### Stored data
════

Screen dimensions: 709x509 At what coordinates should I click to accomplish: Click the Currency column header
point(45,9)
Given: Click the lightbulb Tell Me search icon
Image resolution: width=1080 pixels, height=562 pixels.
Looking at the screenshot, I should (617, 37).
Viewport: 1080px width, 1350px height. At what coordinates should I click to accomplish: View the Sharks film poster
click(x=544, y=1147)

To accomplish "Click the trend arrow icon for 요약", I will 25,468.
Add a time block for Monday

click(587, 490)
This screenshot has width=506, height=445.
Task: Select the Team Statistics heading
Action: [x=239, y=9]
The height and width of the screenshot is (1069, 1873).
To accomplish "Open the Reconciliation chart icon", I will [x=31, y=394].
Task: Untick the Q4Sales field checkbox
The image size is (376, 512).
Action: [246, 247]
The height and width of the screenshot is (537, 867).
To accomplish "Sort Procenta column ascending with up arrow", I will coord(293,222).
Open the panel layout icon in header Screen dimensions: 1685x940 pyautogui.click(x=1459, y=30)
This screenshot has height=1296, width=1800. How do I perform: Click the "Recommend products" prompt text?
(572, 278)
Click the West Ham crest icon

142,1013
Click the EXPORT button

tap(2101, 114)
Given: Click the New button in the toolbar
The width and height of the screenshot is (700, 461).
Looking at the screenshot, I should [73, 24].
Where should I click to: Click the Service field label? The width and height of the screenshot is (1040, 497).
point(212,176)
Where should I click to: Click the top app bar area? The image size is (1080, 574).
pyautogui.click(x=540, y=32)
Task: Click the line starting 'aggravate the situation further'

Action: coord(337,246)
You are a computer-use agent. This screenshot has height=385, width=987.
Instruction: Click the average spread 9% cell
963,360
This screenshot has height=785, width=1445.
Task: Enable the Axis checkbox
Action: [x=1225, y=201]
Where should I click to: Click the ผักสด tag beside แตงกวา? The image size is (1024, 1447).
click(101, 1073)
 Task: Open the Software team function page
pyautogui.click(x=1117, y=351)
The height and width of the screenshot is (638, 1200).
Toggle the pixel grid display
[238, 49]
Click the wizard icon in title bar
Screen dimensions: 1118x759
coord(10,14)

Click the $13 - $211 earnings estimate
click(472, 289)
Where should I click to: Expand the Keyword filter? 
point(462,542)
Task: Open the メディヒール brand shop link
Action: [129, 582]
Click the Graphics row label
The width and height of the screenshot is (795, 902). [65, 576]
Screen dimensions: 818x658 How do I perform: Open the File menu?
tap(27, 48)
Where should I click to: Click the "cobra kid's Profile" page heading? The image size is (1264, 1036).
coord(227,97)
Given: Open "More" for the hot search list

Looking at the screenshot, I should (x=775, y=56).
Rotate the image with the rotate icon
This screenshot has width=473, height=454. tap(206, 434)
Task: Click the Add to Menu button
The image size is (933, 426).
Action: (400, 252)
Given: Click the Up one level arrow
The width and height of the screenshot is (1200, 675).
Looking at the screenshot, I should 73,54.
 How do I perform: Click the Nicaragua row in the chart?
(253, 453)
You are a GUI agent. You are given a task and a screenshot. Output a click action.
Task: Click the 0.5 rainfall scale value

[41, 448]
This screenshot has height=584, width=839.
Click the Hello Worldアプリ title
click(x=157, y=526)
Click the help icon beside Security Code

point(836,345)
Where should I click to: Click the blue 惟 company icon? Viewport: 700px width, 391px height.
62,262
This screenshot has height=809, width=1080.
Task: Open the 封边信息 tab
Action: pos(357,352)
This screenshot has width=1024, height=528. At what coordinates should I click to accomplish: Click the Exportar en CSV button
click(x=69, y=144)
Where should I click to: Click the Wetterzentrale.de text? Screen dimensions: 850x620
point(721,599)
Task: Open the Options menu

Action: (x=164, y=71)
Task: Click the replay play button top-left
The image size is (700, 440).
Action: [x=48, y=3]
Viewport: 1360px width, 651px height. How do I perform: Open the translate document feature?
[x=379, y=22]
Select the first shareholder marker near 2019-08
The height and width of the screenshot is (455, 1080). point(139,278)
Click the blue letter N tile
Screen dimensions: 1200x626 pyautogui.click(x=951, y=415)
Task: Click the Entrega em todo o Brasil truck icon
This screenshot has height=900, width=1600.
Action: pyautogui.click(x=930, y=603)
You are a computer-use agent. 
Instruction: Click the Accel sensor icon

════

Copy each line of the data above that holds "computer".

### Your solution
You are a computer-use agent. This screenshot has height=385, width=987.
You are a computer-use agent. 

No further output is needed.